--- Provided data ---
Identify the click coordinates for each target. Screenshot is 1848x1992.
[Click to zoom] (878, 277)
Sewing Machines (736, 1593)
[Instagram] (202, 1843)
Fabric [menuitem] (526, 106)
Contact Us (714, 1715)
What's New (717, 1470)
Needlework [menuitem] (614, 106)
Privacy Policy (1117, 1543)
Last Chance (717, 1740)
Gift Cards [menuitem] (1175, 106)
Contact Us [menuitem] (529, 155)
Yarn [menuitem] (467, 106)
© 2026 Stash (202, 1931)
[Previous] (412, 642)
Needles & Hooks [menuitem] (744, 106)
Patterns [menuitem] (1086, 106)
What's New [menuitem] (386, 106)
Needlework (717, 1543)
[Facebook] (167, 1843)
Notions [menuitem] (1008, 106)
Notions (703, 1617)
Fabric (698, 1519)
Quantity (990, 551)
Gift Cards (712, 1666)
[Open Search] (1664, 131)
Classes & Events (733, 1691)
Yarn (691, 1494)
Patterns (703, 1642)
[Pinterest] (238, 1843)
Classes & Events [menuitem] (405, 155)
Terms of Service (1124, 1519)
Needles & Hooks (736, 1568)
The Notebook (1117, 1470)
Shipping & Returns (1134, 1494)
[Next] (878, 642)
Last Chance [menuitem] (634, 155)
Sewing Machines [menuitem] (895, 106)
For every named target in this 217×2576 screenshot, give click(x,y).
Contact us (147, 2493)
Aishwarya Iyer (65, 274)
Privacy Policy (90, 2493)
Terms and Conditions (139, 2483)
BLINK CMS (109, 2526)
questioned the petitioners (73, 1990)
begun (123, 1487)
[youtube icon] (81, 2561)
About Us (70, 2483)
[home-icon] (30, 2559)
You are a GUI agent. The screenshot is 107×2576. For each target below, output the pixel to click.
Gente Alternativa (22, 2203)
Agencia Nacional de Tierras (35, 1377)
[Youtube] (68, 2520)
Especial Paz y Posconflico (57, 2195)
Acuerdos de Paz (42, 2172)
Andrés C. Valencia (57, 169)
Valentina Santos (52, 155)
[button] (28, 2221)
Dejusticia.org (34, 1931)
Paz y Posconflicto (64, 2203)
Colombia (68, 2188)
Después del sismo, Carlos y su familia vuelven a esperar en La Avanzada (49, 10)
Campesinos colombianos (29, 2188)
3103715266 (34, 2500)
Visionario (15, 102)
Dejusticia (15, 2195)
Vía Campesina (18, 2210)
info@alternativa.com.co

--- Activity ---
Every line from the one containing "Valentina Santos (52, 155)" through the last line above should be retyped exactly; no other lines are wanted.

--- Expected answer ---
Valentina Santos (52, 155)
[button] (28, 2221)
Dejusticia.org (34, 1931)
Paz y Posconflicto (64, 2203)
Colombia (68, 2188)
Después del sismo, Carlos y su familia vuelven a esperar en La Avanzada (49, 10)
Campesinos colombianos (29, 2188)
3103715266 (34, 2500)
Visionario (15, 102)
Dejusticia (15, 2195)
Vía Campesina (18, 2210)
info@alternativa.com.co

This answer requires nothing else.